Collected data entries
··········

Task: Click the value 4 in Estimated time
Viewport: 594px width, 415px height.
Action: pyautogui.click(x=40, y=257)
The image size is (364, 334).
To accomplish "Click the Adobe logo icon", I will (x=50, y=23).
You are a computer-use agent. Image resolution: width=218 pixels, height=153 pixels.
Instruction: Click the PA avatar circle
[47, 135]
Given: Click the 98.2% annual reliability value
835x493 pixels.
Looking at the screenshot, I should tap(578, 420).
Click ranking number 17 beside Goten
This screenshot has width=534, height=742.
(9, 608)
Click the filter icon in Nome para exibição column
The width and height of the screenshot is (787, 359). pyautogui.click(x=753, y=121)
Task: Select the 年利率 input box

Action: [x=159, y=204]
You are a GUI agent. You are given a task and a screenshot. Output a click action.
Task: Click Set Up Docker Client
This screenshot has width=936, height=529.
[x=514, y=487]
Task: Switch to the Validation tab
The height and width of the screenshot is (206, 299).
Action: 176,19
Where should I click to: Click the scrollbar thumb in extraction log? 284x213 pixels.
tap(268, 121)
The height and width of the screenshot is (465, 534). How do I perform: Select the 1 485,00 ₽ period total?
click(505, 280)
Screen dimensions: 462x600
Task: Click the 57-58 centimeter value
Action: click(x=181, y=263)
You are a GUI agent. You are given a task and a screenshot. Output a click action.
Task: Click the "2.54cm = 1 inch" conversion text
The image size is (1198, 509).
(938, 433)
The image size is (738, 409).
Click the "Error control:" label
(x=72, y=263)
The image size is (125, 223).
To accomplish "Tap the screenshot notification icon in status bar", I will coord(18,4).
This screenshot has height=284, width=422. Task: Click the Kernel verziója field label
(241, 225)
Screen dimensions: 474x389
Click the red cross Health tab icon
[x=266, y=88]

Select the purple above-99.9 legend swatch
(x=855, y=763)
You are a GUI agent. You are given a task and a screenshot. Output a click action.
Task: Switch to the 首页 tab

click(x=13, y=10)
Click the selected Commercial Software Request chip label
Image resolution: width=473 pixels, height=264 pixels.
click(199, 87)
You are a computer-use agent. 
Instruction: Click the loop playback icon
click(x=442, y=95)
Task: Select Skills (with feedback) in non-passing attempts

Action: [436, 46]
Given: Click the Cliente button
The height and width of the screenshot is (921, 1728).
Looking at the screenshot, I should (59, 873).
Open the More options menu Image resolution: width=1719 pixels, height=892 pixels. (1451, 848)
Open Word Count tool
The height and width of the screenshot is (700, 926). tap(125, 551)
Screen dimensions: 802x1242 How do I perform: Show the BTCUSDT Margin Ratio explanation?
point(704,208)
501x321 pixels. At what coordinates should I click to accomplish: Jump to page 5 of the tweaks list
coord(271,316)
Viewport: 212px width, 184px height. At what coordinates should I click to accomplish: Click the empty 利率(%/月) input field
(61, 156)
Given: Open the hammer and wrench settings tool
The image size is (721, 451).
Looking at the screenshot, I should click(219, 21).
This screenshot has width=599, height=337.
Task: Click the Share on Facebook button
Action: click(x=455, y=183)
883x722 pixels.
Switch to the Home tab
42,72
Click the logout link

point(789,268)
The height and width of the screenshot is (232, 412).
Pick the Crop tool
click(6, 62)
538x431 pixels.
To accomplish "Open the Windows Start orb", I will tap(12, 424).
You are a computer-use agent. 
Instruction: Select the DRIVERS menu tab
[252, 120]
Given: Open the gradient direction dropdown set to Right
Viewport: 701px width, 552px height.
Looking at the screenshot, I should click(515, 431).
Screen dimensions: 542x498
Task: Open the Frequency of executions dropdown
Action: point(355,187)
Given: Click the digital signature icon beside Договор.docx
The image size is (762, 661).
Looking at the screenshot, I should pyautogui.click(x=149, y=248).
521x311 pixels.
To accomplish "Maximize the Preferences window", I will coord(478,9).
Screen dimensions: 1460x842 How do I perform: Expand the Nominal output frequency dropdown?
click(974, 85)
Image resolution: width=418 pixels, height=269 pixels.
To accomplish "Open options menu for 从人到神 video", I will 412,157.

··········

## About this exercise
Please return exactly the lines from the one containing "Open the More" through the end of the entries above, adding no other line.

## Result of the task
Open the More options menu Image resolution: width=1719 pixels, height=892 pixels. (1451, 848)
Open Word Count tool
The height and width of the screenshot is (700, 926). tap(125, 551)
Screen dimensions: 802x1242 How do I perform: Show the BTCUSDT Margin Ratio explanation?
point(704,208)
501x321 pixels. At what coordinates should I click to accomplish: Jump to page 5 of the tweaks list
coord(271,316)
Viewport: 212px width, 184px height. At what coordinates should I click to accomplish: Click the empty 利率(%/月) input field
(61, 156)
Given: Open the hammer and wrench settings tool
The image size is (721, 451).
Looking at the screenshot, I should click(219, 21).
This screenshot has width=599, height=337.
Task: Click the Share on Facebook button
Action: click(x=455, y=183)
883x722 pixels.
Switch to the Home tab
42,72
Click the logout link

point(789,268)
The height and width of the screenshot is (232, 412).
Pick the Crop tool
click(6, 62)
538x431 pixels.
To accomplish "Open the Windows Start orb", I will tap(12, 424).
You are a computer-use agent. 
Instruction: Select the DRIVERS menu tab
[252, 120]
Given: Open the gradient direction dropdown set to Right
Viewport: 701px width, 552px height.
Looking at the screenshot, I should click(515, 431).
Screen dimensions: 542x498
Task: Open the Frequency of executions dropdown
Action: point(355,187)
Given: Click the digital signature icon beside Договор.docx
The image size is (762, 661).
Looking at the screenshot, I should pyautogui.click(x=149, y=248).
521x311 pixels.
To accomplish "Maximize the Preferences window", I will coord(478,9).
Screen dimensions: 1460x842 How do I perform: Expand the Nominal output frequency dropdown?
click(974, 85)
Image resolution: width=418 pixels, height=269 pixels.
To accomplish "Open options menu for 从人到神 video", I will 412,157.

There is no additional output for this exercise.